E há muitos seguidores do Mestre de boa fé se esforçando para se encaixar naquele ideal de ser pobre, manso, perseguido e a verdade é que isso não faz muito sentido. Ok, até faz quando se pensa em ser um pacificador e um manso, já que mais adiante Ele diz "aprendei de mim, que sou manso e humilde", mas se nós tivéssemos que nos esforçar para ser pobres de espírito, como faríamos isso? Se tivéssemos que nos esforçar para ter fome e sede de justiça, ou seja para sentirmos falta disso, ou seja, para sermos injustiçados, estaríamos exercitando algum tipo de virtude sadomasoquista? E o que dizer do esforço para ser perseguido? Se felizes são os perseguidos, então o ideal é fomentar a perseguição (chutando santas, vociferando que gays queimarão no inferno, etc)? E, se Jesus estivesse mesmo desenhando no monte um ideal de cristão a ser perseguido, não estaríamos trocando a salvação pela graça mediante a fé por um outro tipo de salvação pelas obras, por coisas que nós fazemos?

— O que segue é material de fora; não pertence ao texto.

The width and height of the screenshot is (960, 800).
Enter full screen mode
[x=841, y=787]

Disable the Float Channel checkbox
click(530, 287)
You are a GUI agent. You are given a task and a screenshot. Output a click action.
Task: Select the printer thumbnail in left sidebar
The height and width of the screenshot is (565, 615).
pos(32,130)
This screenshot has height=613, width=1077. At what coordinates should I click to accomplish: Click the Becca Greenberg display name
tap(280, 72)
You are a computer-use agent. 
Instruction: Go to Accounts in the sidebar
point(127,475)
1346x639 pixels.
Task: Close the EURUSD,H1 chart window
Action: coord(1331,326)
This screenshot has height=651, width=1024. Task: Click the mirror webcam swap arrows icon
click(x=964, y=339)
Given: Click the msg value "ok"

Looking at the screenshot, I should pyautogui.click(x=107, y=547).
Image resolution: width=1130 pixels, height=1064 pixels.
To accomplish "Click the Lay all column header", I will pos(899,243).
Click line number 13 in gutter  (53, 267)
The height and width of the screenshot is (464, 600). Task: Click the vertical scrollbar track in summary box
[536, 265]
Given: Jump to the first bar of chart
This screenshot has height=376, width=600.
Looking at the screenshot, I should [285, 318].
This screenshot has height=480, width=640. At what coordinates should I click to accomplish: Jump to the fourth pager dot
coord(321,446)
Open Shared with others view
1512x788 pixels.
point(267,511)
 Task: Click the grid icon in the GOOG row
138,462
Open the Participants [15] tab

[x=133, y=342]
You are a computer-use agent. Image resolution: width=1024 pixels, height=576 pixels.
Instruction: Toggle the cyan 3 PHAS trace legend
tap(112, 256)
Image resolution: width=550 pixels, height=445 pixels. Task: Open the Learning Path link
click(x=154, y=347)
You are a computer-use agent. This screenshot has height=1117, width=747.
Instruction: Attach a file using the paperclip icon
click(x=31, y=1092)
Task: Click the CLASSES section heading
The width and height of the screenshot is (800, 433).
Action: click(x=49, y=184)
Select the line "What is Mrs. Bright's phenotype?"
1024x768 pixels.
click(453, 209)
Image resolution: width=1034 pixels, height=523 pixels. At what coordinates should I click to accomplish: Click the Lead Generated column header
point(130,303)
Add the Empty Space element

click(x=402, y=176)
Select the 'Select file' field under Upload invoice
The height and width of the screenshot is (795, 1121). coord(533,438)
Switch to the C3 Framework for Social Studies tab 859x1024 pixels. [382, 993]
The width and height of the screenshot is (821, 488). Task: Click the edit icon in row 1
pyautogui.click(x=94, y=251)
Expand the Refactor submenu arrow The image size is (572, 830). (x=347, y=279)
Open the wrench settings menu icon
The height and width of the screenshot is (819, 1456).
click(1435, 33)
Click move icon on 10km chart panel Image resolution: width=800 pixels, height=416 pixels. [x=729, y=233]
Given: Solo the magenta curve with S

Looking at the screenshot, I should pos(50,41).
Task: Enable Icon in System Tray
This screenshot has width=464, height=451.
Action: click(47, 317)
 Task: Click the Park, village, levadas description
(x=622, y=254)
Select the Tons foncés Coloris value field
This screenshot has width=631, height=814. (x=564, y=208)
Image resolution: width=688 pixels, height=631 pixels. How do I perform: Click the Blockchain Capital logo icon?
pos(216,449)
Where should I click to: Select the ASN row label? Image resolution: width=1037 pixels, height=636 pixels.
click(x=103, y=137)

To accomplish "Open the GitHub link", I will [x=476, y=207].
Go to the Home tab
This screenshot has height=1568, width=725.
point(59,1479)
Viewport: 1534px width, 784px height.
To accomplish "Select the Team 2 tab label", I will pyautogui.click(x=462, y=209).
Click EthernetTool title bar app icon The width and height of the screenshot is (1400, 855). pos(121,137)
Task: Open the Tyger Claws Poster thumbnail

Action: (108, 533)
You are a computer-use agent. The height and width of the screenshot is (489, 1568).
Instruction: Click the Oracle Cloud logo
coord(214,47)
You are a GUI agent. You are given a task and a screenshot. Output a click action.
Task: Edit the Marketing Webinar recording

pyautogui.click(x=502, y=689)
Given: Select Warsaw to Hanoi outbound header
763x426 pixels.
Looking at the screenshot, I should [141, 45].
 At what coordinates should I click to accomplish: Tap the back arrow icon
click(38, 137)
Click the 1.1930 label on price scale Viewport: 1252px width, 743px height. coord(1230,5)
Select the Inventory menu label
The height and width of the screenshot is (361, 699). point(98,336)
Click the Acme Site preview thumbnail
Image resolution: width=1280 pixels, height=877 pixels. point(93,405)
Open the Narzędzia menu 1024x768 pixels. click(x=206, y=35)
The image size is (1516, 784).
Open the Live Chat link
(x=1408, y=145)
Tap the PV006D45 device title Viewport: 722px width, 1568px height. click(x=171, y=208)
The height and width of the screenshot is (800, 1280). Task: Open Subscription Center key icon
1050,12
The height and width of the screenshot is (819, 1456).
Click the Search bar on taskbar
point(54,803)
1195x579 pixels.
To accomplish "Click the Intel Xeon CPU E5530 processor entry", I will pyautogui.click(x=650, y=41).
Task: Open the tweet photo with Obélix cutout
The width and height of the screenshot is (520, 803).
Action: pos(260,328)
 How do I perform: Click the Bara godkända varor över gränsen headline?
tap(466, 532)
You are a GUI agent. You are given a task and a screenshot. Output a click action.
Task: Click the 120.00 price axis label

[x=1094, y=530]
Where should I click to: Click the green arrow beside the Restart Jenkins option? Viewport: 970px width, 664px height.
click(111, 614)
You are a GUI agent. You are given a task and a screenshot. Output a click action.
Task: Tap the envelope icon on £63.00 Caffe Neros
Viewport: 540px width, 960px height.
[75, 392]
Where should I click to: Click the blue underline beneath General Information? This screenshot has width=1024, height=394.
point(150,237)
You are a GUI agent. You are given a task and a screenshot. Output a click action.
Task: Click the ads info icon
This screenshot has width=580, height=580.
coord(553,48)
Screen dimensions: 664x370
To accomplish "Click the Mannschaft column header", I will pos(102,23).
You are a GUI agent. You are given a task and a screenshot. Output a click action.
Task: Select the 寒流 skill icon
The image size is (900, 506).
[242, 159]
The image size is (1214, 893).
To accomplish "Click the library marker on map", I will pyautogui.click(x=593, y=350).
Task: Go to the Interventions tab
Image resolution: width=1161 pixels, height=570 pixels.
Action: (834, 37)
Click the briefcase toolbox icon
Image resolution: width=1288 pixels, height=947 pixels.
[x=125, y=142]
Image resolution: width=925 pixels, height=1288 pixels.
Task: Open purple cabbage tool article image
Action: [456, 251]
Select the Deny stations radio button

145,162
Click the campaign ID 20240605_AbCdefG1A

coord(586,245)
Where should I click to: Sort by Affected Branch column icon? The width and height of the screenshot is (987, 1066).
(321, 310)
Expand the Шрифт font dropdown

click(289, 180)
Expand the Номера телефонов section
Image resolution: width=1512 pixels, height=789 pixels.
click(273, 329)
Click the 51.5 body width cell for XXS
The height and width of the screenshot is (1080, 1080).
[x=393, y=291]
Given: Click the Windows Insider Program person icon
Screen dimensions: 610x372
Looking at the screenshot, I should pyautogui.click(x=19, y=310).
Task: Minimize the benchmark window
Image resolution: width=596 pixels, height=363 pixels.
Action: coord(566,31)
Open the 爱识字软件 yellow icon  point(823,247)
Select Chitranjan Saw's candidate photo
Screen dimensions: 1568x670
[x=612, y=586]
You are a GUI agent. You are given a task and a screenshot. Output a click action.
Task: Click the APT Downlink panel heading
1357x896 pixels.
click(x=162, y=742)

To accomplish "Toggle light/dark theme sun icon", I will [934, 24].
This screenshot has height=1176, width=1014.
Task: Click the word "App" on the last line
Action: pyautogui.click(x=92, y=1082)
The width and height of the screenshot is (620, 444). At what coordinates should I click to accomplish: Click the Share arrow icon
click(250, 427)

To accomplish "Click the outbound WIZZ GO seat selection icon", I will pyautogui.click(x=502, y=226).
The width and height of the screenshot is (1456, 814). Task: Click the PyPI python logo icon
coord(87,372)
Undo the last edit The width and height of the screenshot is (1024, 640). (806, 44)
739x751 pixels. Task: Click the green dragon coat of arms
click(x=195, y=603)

Concordo com Dallas Willard, Ed René Kivitz e outros estudiosos que chegaram à conclusão de que não se trata de nada disso. Em Mateus 5 Jesus não está ali enumerando qualidades a serem perseguidas pelos Seus discípulos, mas está continuando a pregação que começou em Mateus 4:17: "desde então Jesus começou a pregar e a dizer: arrependei-vos, porque é chegado o reino dos céus". E o reino dos céus está tão perto e é tão acessível que até mesmo os pobres têm acesso a ele. Até mesmo os perseguidos, os que abaixam a cabeça e engolem sapo, os que foram traumatizados e hoje choram, impotentes. O reino de Deus está perto e isso quer dizer que o caminho não é alto demais que só uns poucos conseguem palmilhar, ao contrário, ele está ao alcance até do mais humilde e fraco dos que de boa fé dizem: Senhor, eis-me aqui, sou teu. O reino de Deus, amigos, o lugar onde Deus reina, está aqui para qualquer um, à distância daquela prece simples. Eis-me aqui, sou Teu. O resto é com Ele, porque você já terá cruzado a fronteira do reino dEle. Você já estará respirando a atmosfera do país em que a vontade dEle é alcançada.